▶

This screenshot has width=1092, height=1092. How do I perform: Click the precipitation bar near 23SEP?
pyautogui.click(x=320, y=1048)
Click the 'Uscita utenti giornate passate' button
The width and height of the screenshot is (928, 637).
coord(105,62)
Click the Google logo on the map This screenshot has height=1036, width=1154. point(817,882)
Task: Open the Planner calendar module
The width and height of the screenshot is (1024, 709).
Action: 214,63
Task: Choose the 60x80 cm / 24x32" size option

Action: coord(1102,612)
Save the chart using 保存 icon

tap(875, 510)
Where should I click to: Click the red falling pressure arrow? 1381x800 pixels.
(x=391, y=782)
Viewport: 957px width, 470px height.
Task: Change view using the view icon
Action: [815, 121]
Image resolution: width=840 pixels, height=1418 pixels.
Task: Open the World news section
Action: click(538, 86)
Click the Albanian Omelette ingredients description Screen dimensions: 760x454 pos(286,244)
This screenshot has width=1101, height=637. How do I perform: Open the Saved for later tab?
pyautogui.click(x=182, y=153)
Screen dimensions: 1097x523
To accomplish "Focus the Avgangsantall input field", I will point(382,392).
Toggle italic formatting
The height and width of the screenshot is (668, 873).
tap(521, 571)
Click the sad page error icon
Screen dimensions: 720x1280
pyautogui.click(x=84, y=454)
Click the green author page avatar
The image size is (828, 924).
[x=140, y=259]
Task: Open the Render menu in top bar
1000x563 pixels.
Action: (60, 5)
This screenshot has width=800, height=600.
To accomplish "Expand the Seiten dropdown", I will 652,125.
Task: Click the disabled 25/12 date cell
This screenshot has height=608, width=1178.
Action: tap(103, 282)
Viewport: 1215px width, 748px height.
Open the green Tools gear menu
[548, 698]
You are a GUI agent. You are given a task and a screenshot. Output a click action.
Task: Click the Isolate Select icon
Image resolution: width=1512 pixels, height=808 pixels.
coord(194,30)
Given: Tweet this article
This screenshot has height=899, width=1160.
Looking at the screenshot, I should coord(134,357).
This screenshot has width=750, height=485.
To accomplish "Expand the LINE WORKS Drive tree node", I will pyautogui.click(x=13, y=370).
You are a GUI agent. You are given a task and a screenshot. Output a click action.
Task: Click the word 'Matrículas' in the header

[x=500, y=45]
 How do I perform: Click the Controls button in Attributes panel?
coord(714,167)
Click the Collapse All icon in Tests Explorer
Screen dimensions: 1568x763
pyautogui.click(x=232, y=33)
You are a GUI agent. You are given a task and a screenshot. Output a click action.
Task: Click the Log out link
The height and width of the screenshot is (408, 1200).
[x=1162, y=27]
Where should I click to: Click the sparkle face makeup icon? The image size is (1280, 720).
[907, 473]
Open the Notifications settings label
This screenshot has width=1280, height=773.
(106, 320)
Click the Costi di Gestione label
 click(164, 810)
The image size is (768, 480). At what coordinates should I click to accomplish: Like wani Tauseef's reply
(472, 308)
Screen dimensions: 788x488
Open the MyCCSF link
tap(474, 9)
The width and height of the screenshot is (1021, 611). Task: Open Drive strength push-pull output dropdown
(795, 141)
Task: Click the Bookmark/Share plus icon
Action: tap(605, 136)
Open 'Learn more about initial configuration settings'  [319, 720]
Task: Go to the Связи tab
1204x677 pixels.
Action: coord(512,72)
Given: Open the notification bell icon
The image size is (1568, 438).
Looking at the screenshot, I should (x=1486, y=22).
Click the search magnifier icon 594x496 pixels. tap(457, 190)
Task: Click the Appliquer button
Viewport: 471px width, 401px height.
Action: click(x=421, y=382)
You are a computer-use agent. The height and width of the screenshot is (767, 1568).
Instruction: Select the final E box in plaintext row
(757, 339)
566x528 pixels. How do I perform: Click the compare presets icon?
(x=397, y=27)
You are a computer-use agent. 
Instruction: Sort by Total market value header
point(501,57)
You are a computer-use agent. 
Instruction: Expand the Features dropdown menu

◀

INSTRUCTIONS FOR THE TASK :: Give every line of the listing again. Keep each one exact.

EXERCISE RESPONSE ::
This screenshot has width=1092, height=1092. How do I perform: Click the precipitation bar near 23SEP?
pyautogui.click(x=320, y=1048)
Click the 'Uscita utenti giornate passate' button
The width and height of the screenshot is (928, 637).
coord(105,62)
Click the Google logo on the map This screenshot has height=1036, width=1154. point(817,882)
Task: Open the Planner calendar module
The width and height of the screenshot is (1024, 709).
Action: 214,63
Task: Choose the 60x80 cm / 24x32" size option

Action: coord(1102,612)
Save the chart using 保存 icon

tap(875, 510)
Where should I click to: Click the red falling pressure arrow? 1381x800 pixels.
(x=391, y=782)
Viewport: 957px width, 470px height.
Task: Change view using the view icon
Action: [815, 121]
Image resolution: width=840 pixels, height=1418 pixels.
Task: Open the World news section
Action: click(538, 86)
Click the Albanian Omelette ingredients description Screen dimensions: 760x454 pos(286,244)
This screenshot has width=1101, height=637. How do I perform: Open the Saved for later tab?
pyautogui.click(x=182, y=153)
Screen dimensions: 1097x523
To accomplish "Focus the Avgangsantall input field", I will point(382,392).
Toggle italic formatting
The height and width of the screenshot is (668, 873).
tap(521, 571)
Click the sad page error icon
Screen dimensions: 720x1280
pyautogui.click(x=84, y=454)
Click the green author page avatar
The image size is (828, 924).
[x=140, y=259]
Task: Open the Render menu in top bar
1000x563 pixels.
Action: (60, 5)
This screenshot has width=800, height=600.
To accomplish "Expand the Seiten dropdown", I will 652,125.
Task: Click the disabled 25/12 date cell
This screenshot has height=608, width=1178.
Action: tap(103, 282)
Viewport: 1215px width, 748px height.
Open the green Tools gear menu
[548, 698]
You are a GUI agent. You are given a task and a screenshot. Output a click action.
Task: Click the Isolate Select icon
Image resolution: width=1512 pixels, height=808 pixels.
coord(194,30)
Given: Tweet this article
This screenshot has height=899, width=1160.
Looking at the screenshot, I should coord(134,357).
This screenshot has width=750, height=485.
To accomplish "Expand the LINE WORKS Drive tree node", I will pyautogui.click(x=13, y=370).
You are a GUI agent. You are given a task and a screenshot. Output a click action.
Task: Click the word 'Matrículas' in the header

[x=500, y=45]
 How do I perform: Click the Controls button in Attributes panel?
coord(714,167)
Click the Collapse All icon in Tests Explorer
Screen dimensions: 1568x763
pyautogui.click(x=232, y=33)
You are a GUI agent. You are given a task and a screenshot. Output a click action.
Task: Click the Log out link
The height and width of the screenshot is (408, 1200).
[x=1162, y=27]
Where should I click to: Click the sparkle face makeup icon? The image size is (1280, 720).
[907, 473]
Open the Notifications settings label
This screenshot has width=1280, height=773.
(106, 320)
Click the Costi di Gestione label
 click(164, 810)
The image size is (768, 480). At what coordinates should I click to accomplish: Like wani Tauseef's reply
(472, 308)
Screen dimensions: 788x488
Open the MyCCSF link
tap(474, 9)
The width and height of the screenshot is (1021, 611). Task: Open Drive strength push-pull output dropdown
(795, 141)
Task: Click the Bookmark/Share plus icon
Action: tap(605, 136)
Open 'Learn more about initial configuration settings'  [319, 720]
Task: Go to the Связи tab
1204x677 pixels.
Action: coord(512,72)
Given: Open the notification bell icon
The image size is (1568, 438).
Looking at the screenshot, I should (x=1486, y=22).
Click the search magnifier icon 594x496 pixels. tap(457, 190)
Task: Click the Appliquer button
Viewport: 471px width, 401px height.
Action: click(x=421, y=382)
You are a computer-use agent. The height and width of the screenshot is (767, 1568).
Instruction: Select the final E box in plaintext row
(757, 339)
566x528 pixels. How do I perform: Click the compare presets icon?
(x=397, y=27)
You are a computer-use agent. 
Instruction: Sort by Total market value header
point(501,57)
You are a computer-use agent. 
Instruction: Expand the Features dropdown menu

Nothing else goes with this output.